Therapeutic potential of Bifidobacterium breve strain A1 for preventing cognitive impairment in Alzheimer's disease - PubMed (original) (raw)
Therapeutic potential of Bifidobacterium breve strain A1 for preventing cognitive impairment in Alzheimer's disease
Yodai Kobayashi et al.
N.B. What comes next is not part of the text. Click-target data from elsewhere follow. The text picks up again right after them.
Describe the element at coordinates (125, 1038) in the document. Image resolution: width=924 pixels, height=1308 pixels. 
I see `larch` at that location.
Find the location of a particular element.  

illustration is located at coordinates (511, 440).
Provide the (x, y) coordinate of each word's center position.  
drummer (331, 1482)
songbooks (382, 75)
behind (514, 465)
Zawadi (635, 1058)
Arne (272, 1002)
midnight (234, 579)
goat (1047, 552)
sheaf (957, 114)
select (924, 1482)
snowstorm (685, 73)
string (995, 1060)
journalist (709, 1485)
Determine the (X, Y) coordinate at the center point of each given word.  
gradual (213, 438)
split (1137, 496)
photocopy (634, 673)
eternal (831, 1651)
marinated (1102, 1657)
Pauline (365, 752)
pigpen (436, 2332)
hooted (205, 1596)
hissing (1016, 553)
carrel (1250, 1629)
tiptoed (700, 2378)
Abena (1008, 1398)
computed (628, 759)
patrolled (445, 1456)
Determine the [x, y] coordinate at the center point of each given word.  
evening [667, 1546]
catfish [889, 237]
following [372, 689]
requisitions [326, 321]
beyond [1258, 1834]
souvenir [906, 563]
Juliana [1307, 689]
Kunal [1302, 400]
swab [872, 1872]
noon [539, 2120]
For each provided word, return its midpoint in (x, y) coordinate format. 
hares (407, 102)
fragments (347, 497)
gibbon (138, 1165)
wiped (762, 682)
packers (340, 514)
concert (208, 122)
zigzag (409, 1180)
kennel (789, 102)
Sci Rep. 2017.
Abstract
It has previously been shown that the consumption of probiotics may have beneficial effects not only on peripheral tissues but also on the central nervous system and behavior via the microbiota-gut-brain axis, raising the possibility that treatment with probiotics could be an effective therapeutic strategy for managing neurodegenerative disorders. In this study, we investigated the effects of oral administration of Bifidobacterium breve strain A1 (B. breve A1) on behavior and physiological processes in Alzheimer's disease (AD) model mice. We found that administration of B. breve A1 to AD mice reversed the impairment of alternation behavior in a Y maze test and the reduced latency time in a passive avoidance test, indicating that it prevented cognitive dysfunction. We also demonstrated that non-viable components of the bacterium or its metabolite acetate partially ameliorated the cognitive decline observed in AD mice. Gene profiling analysis revealed that the consumption of B. breve A1 suppressed the hippocampal expressions of inflammation and immune-reactive genes that are induced by amyloid-β. Together, these findings suggest that B. breve A1 has therapeutic potential for preventing cognitive impairment in AD.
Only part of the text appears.